Intervention de Émilie Bonnivard

Séance en hémicycle du mercredi 24 janvier 2024 à 14h00
Discussion d'une proposition de loi — Discussion générale

Photo issue du site de l'Assemblée nationale ou de WikipediaÉmilie Bonnivard :

« Les représentants du peuple français […] ont résolu d'exposer, dans une déclaration solennelle, les droits naturels, inaliénables et sacrés de l'homme, afin que cette déclaration, constamment présente à tous les membres du corps social, leur rappelle sans cesse leurs droits et leurs devoirs […] » Ces mots sont ceux du préambule de la Déclaration des droits de l'homme et du citoyen de 1789. Nous, constituants, avons un devoir fondamental : celui de veiller au respect de l'esprit et de la lettre de cette déclaration quand nous nous apprêtons à modifier notre Constitution. Parmi les droits que la Déclaration des droits de l'homme et du citoyen qualifie de « naturels et imprescriptibles » figure notamment, en son article 2, la liberté. C'est en s'appuyant sur cet article que le Conseil constitutionnel a jugé l'interruption volontaire de grossesse comme principe à valeur constitutionnelle, la liberté pour la femme de mettre fin à sa grossesse étant déduit du droit fondamental à la liberté. Mais dans leur immense sagesse, nos illustres prédécesseurs ont défini à l'article 4 de cette même déclaration ce qu'est la liberté en tant que droit naturel et imprescriptible : « La liberté consiste à pouvoir faire tout ce qui ne nuit pas à autrui […]. » La liberté ici mentionnée n'est donc pas absolue, elle ne revient pas à permettre de faire absolument tout ce que l'on veut ; elle est limitée par le fait de ne pas nuire à autrui et donc par un autre droit fondamental : celui du droit de toute personne à la vie, déduit de cette même déclaration et mentionné à l'article 2 de la Convention européenne de sauvegarde des droits de l'homme et des libertés fondamentales.

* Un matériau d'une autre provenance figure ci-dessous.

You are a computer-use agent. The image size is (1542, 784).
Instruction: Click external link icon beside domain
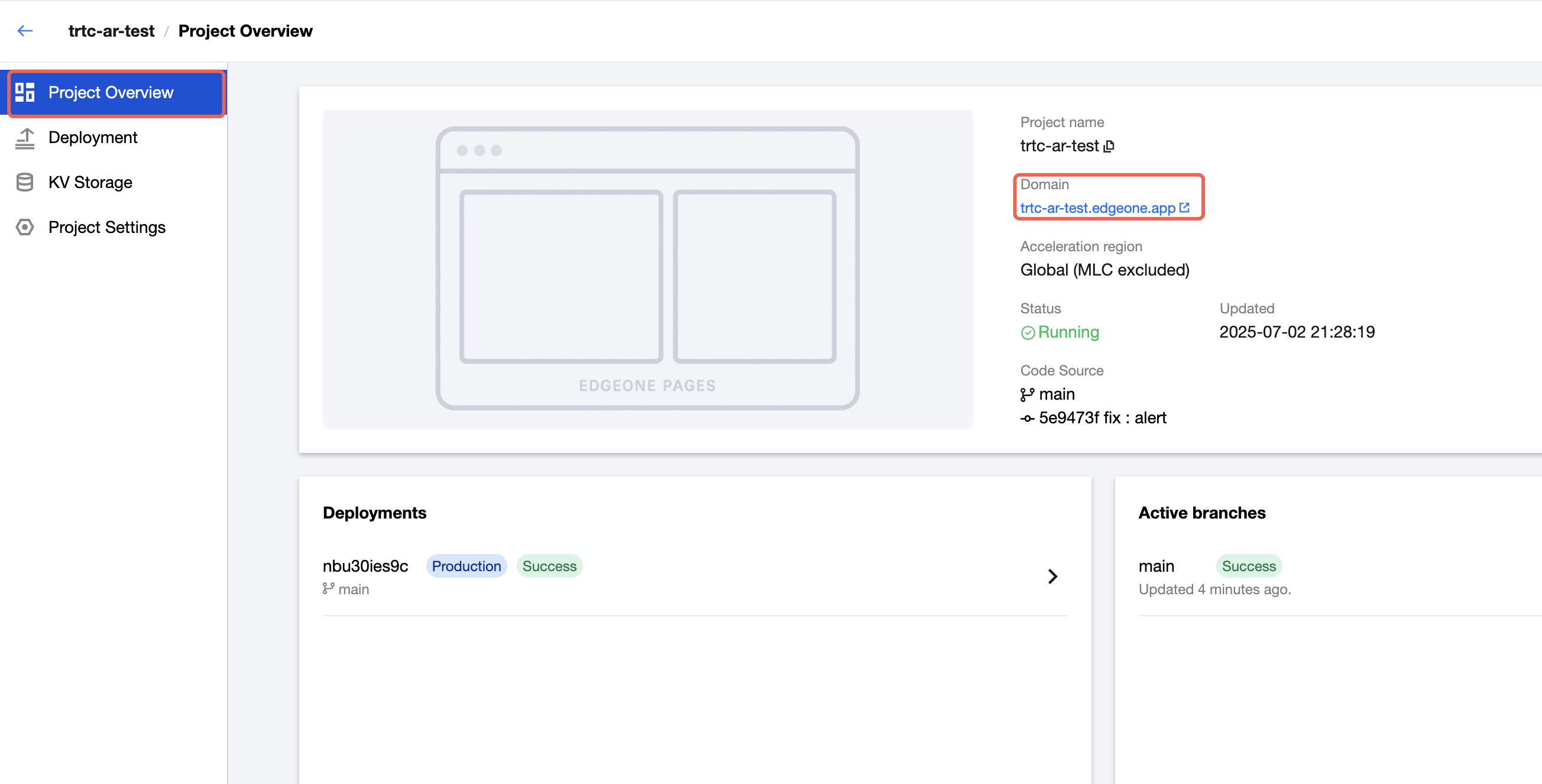pyautogui.click(x=1184, y=208)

C'est précisément cet équilibre fragile entre ces deux libertés, entre ces deux droits fondamentaux, que la loi Veil du 17 janvier 1975 a réussi à protéger en consacrant à la fois le respect de la liberté de la femme de mettre un terme à sa grossesse et la protection du droit de l'enfant à naître. Je souhaite rappeler ici que dans son article 1er , elle consacre le principe du « respect de tout être humain dès le commencement de sa vie », tout en permettant à la femme de mettre un terme à sa grossesse – à l'époque jusqu'à la dixième semaine et dans des conditions spécifiques, telle une situation de détresse. La loi Veil, c'est aussi cela. Elle prévoit qu'au cours des premières semaines de la grossesse, dont le nombre est déterminé par la loi, c'est la liberté de la femme qui prévaut, mais qu'après la fin du délai légalement prévu, c'est la protection de l'enfant à naître qui prévaut. C'est donc cet équilibre délicat qui permet la conciliation de ces deux principes fondamentaux que nous devons préserver quand nous débattons de l'inscription de l'IVG dans notre Constitution. À la lecture du discours tenu par Simone Veil à cette tribune, il y a quarante-neuf ans, je suis convaincue que son intention ne relevait pas du militantisme. Je crois qu'elle visait comme législatrice, de manière pragmatique, responsable et humaine, à mettre fin à des situations de détresse inacceptables pour les femmes, alors que les pratiques illégales d'IVG étaient courantes et notoirement risquées pour la vie et la fertilité à venir des femmes. Elle cherchait à accorder le droit de l'époque à une réalité sociale incontestable. Elle visait aussi à mettre fin à la peur et à la culpabilité des femmes d'être hors la loi. Valéry Giscard d'Estaing, alors Président de la République, disait au sujet de ce texte qu'il s'agissait de mettre fin à une situation de désordre et d'injustice, et d'apporter une solution mesurée et humaine à l'un des problèmes les plus difficiles de notre temps. Sans la volonté de Valéry Giscard d'Estaing et de Jacques Chirac, alors Premier ministre, sans l'humilité de Simone Veil et sans la mobilisation de députés sur tous les bancs, l'IVG n'aurait pas été inscrite à l'ordre du jour de notre assemblée et n'aurait donc pas été votée. Je ne laisserai donc personne, durant ces débats, tenir des propos réducteurs à l'égard de la droite républicaine, en l'occurrence des Républicains que j'ai l'honneur de représenter à cette tribune.